Savaşmadan ikili anlaşmalar aracılığı ile gerçekleştirilen işgal hareketini halkın fark etmesini önlemek için çeşitli yöntemler uygulamaktadırlar.

        1. Kasıtlı fakir bırakarak, sömürü düzeninin ianesine muhtaç duruma düşürmek.

        2. Kasıtlı cahil bırakarak yediği tekmelerin nerden geldiğini anlayamayacak duruma düşürmek.

        3. Sağ sol, Türk Kürt, Alevi Sünni gibi halkı bölerek kolay lokmalar halinde yutabilmek.

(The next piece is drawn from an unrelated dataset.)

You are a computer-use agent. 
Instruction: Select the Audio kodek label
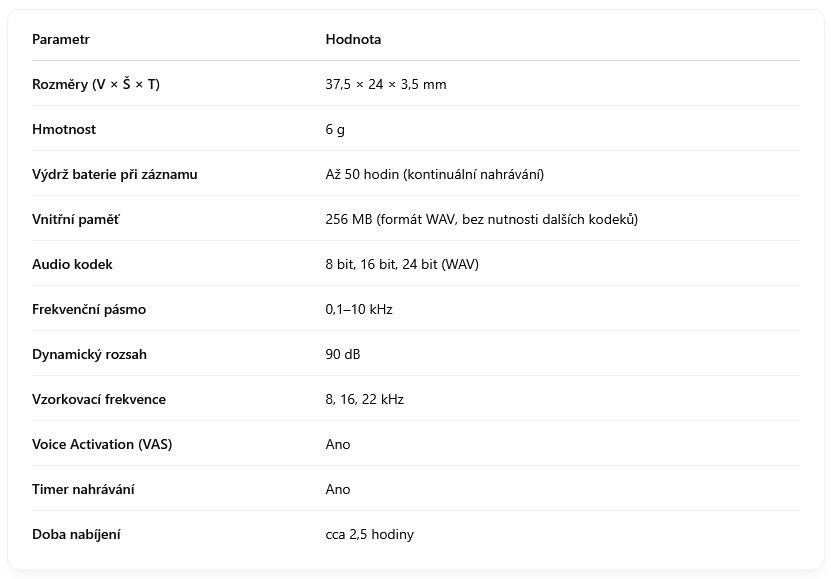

        4. Sömürü düzeninin önünü tıkayan en büyük engel Milliyetçilik duygularını körletmek ve

            ortadan kaldırmak.  

YÖNTEMLERDEN BİRİ DE ORDUYA SİLAH BIRAKTIRIP SAF DIŞI YAPMAKTIR 

Emperyalizm denen sömürgenlerin mazlum ülkeler halkı üzerinde uyguladıkları yöntemlerden biri de; Orduya silah bıraktırıp terhis ederek saf dışı kalmasını sağlamaktır. Yakın tarihimizden acı bir örneğe bakıldığında; 30 Ekim 1918 tarihli Mondros Mütarekesi’nin (5)’nci maddesi Osmanlı Ordularının cephane ve silahlarını bırakmalarını ve terhis edilmelerini şart koşmaktadır. Bir kısım birlikler imzalanmış mütareke şartlarına uyarak silahlarını teslim ederlerken, Anadolu’nun bağrındaki ekseri birlikler İstanbul’dan gelen emirleri dinlemeyip mukaddes gördükleri silahlarını bırakmamışlardır. 

YERYÜZÜNDE ORDUSUNU SEVEN TEK MİLLET TÜRK MİLLETİDİR 

Türk halkının Asker sevgisi menkıbeleşmiştir.  Cepheden cepheye koşan destanlar yazan  Mehmetçiğin geleneksel kahramanlığının temelindeki mucizevi tılsım, gücünü islami inançlarından alan bayrak ve vatan aşkıdır. Türk toplumunda askerliğin ve asker olmanın ayrı bir yeri vardır. Yeryüzünün hiçbir ulusuna nasip olmayacak derecede halkın özüne bir tılsım gibi sinmiş olan asker sevgisinin yücelik duygularına sahip olan tek ulus Türk Ulusu’dur..  Asker olmak ve askere gitmek delikanlılığın şanındandır. Yerleşik gelenekte askerden kaytaranlara kız dahi vermezler. Evladını askere gönderen annelere ve babalara “ Asker Anası, Asker Babası “ ve askerlerimize ise içten gelen bir sevginin en güzel ifadesi olarak “Mehmetçik “ demekteyiz. Toplumda asker uğurlamalarının ayrı bir yeri vardır; Tertip tertip askere alınan gençlere daha bir ay öncelerinden itibaren yapılan davullu zurnalı uğurlamalarda “En büyük asker bizim asker “ sesleri göklere yükselmektedir. Asker sevgisi Türk ulusunun bağrına sinmiş kutsal bir duygudur. Toplumda kına geleneği ve asker sevgisi konusunda dedelerimiz ninelerimiz bakınız ne diyor ; Kurban bayramlarında koçlara kına yakılır, Allaha kurban olsun diye. Kocaya giderken geline kına yakılır, evine ocağına kurban olsun diye. Askere giderken delikanlılara kına yakılır, vatanına milletine kurban olsun diye… 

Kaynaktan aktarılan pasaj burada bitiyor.